(Dataset entries)
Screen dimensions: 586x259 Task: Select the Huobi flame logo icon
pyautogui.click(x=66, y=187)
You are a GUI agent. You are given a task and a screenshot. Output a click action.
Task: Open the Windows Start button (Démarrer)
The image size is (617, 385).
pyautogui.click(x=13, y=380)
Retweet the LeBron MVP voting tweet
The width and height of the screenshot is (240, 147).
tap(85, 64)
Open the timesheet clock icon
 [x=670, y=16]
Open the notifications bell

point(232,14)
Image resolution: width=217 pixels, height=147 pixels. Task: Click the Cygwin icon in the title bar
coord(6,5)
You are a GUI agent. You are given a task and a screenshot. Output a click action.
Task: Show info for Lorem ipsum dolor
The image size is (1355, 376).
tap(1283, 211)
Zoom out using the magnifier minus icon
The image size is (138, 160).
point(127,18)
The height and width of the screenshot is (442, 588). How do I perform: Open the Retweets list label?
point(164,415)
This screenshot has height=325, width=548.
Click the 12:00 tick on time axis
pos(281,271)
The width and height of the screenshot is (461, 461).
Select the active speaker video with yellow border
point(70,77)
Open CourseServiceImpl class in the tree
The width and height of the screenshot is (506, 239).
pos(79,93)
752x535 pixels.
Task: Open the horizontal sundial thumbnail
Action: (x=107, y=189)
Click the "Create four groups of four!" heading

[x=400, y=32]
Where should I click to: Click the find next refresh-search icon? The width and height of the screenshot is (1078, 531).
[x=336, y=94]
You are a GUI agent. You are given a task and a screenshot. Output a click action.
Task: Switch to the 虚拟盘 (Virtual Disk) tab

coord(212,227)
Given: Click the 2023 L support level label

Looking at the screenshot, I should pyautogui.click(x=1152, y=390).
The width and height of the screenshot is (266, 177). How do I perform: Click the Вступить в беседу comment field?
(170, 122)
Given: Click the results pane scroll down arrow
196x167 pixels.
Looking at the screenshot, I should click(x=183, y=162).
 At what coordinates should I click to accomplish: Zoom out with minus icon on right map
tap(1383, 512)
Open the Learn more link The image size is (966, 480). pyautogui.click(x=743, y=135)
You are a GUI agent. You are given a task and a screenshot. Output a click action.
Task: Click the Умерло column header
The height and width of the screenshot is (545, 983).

**TASK INSTRUCTIONS**
Every line from the one with "Task: Click the Умерло column header" to the end of the records above should be returned exactly, and no other lines.

**SOLUTION**
Task: Click the Умерло column header
The height and width of the screenshot is (545, 983).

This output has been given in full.